Ph.D. , Cambridge University (Theoretical Physics), 1967

Geoffrey Fox received a Ph.D. in Theoretical Physics from Cambridge University and is now professor of Informatics and Computing, and Physics at Indiana University where he is director of the Digital Science Center and Associate Dean for Research and Graduate Studies at the School of Informatics and Computing.  He previously held positions at Caltech, Syracuse University and Florida State University. He has supervised the PhD of 62 students and published over 600 papers in physics and computer science. He currently works in applying computer science to Bioinformatics, Defense, Earthquake and Ice-sheet Science, Particle Physics and Chemical Informatics. He is principal investigator of FutureGrid – a new facility to enable development of new approaches to computing. He is involved in several projects to enhance the capabilities of Minority Serving Institutions. 

phone: 812-219-4643

email: gcf [at] indiana [dot] edu

website:  http://www.infomall.org

 


Andrew Lumsdaine

Andrew Lumsdaine

Director, Center for Research in Extreme Scale Technology
Director, Open Systems Lab

Professor Andrew Lumsdaine received his Ph.D. from MIT in 1992 and from 1992 through 2001, he was a faculty member in the Department of Computer Science and Engineering at the University of Notre Dame. His research interests include computational science and engineering, parallel and distributed computing, software engineering, generic programming, mathematical software, and numerical analysis. Professor Lumsdaine is a member of ACM, IEEE, and SIAM, as well as the MPI Forum, the BLAS technical forum and the ISO C++ standards committee. In 1995, he received the Career Development Award from the National Science Foundation.

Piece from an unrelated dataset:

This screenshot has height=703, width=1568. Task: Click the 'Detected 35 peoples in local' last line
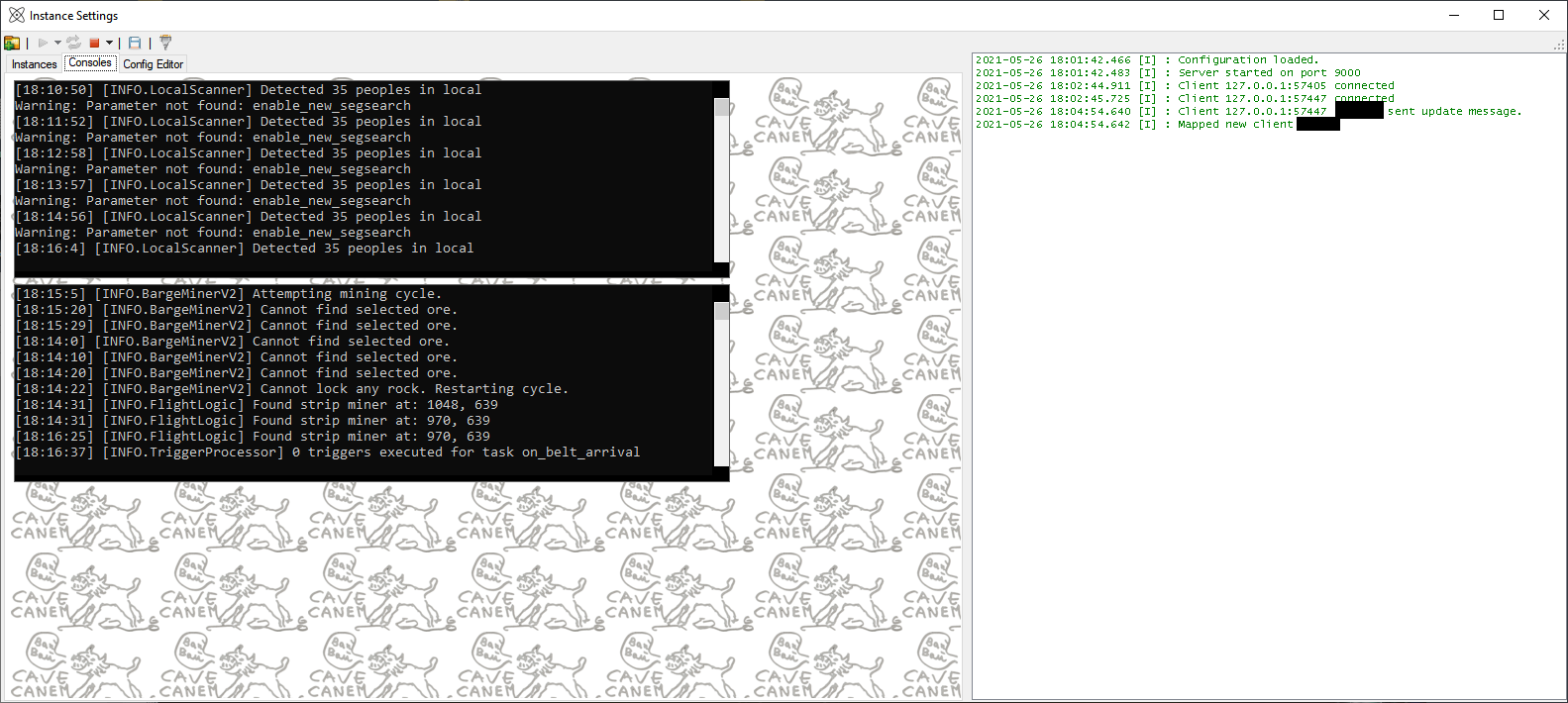[244, 249]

In 2010, he was a recipient of the "Best Paper" award at the IEEE/ACM SC10 conference

 

Bill Barnett

William K. Barnett, Ph.D.

National Center for Genome Analysis

William Barnett serves as Director of the National Center for Genome Analysis Suport (NCGAS), and also serves in several other roles (Director,Science Community Tools; Associate Director of the Center for Advanced Cybersecurity Research;Director of Information Architectures for the Indiana Clinical and Translational Science Institute). In addition to his experience in information technologies for the life sciences, Barnett also has experience in digital libraries, multimedia technologies and has worked in both museum and nonprofit environments. Before coming to IU, Barnett was Deputy Director of the Fresno Metropolitan Museum in California and Vice President and CIO at the Field Museum in Chicago, Illinois. Barnett holds degrees from the College of William and Mary, and Boston University.